Cancer colorectal métastatique MSI : le pembrolizumab est le nouveau standard en 1e ligne

Les résultats longtemps attendus de l’étude KEYNOTE1-77 comparant le pembrolizumab à la chimiothérapie en 1^e ligne chez les patients avec un cancer colorectal métastatique MSI ont enfin été publiés. Cet essai montre un doublement de la survie sans progression avec le pembrolizumab et des durées de réponse impressionnantes. Cette publication pourrait enfin permettre l’obtention d’une AMM pour le pembrolizumab chez les patients avec un cancer colorectal métastatique MSI.

L’étude de phase III KEYNOTE-177 a comparé le pembrolizumab 200 mg toutes les 3 semaines pour un maximum de 35 perfusions, à une bichimiothérapie associée à une thérapie ciblée, au choix de l’investigateur, chez les patients présentant un cancer colorectal métastatique (CCRm) avec un statut mismatch repair-déficient (dMMR) et/ou une instabilité microsatellitaire (MSI), naïfs de traitement. Pour rappel, le statut dMMR/MSI est retrouvé dans 5% des CCRm. 307 patients ont été inclus.

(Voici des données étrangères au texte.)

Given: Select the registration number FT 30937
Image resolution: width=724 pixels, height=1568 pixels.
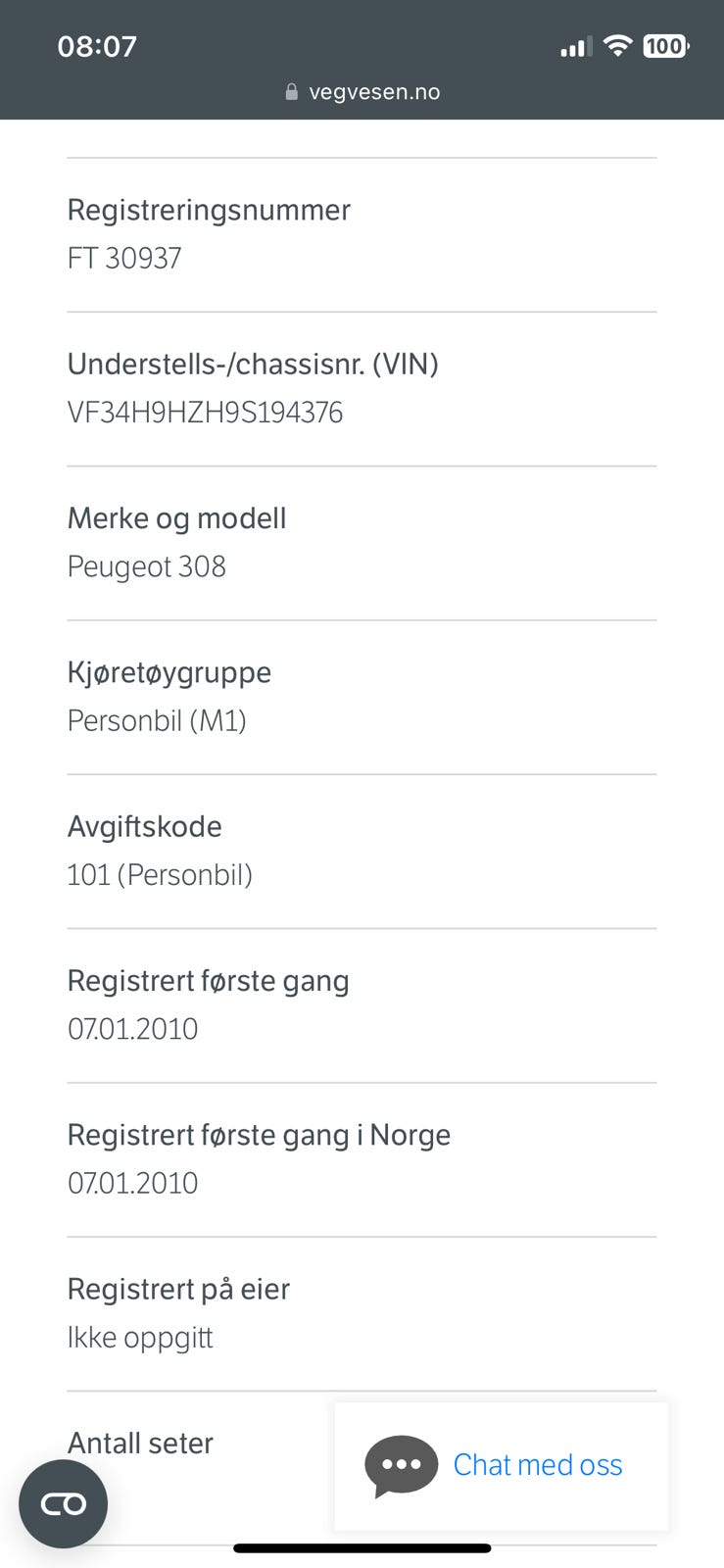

Dans cette étude, un cross-over était autorisé pour les patients progressant sous chimiothérapie. Les deux critères de jugements principaux étaient la survie sans progression (SSP) et la survie globale (SG ; non rapportée dans l’article). La médiane de SSP était de 16,5 mois avec le pembrolizumab contre 8,2 mois dans le bras contrôle (HR = 0,60 ; IC 95% 0,45-0,80, P = 0,0002).
 

Une supériorité du pembrolizumab

50% des patients avaient un CCR d’emblée métastatique ; 25% avaient une tumeur BRAF^V600E mutée. Le taux de SSP à 24 mois était de 48,3% avec le pembrolizumab contre 18,6% dans le bras chimiothérapie. Le taux de réponse objective était respectivement de 43,8% contre 33,1%. La supériorité du pembrolizumab était homogène dans l’ensemble des sous-groupes analysés, exceptés les patients avec une tumeur RAS mutée (HR = 1,19 ; IC 95% 0,68-2,07), ce qui était inattendu et requerra des analyses complémentaires.

Il est important de relever que les courbes de SSP se croisent initialement, avec 29,4% des patients sous pembrolizumab présentant une progression d’emblée contre 12,3% des patients sous chimiothérapie. Des effets indésirables de grade 3 ou plus ont été rapportés pour 56% des patients du bras pembrolizumab et 78% des patients traités par chimiothérapie.

Les données de survie globale seront impactées par le cross-over

Les données de survie globale ne sont pas rapportées car immatures. Après un suivi médian de 32,4 mois, 66% des événements requis pour cette analyse avaient été rapportés.

L’analyse de ce co-critère de jugement principal risque d’être impactée par les cross-over. En effet, à la date du gel des données pour la publication, le cross-over concernait 56 des 154 patients du bras contrôle et 35 patients additionnels avaient reçu de l’immunothérapie en dehors de l’essai clinique.  

Le pembrolizumab, nouveau standard de 1^e ligne pour les CCRm dMMR/MSI

L’étude KEYNOTE-177 est la première étude de phase III démontrant la supériorité de l’immunothérapie sur la chimiothérapie conventionnelle combinée aux thérapies ciblées antiangiogéniques ou anti-EGFR. Ces résultats impressionnants sont un véritable espoir pour les 5% de patients avec un CCRm dMMR/MSI, notamment pour les 25% de cas dMMR/MSI et BRAF^V600E mutés.

Dans l’attente de l’autorisation de mise sur le marché, il semble plus que jamais nécessaire de rappeler la nécessité de rechercher le statut MMR pour tous les patients avec un CCRm et de les orienter vers des essais cliniques d’immunothérapie.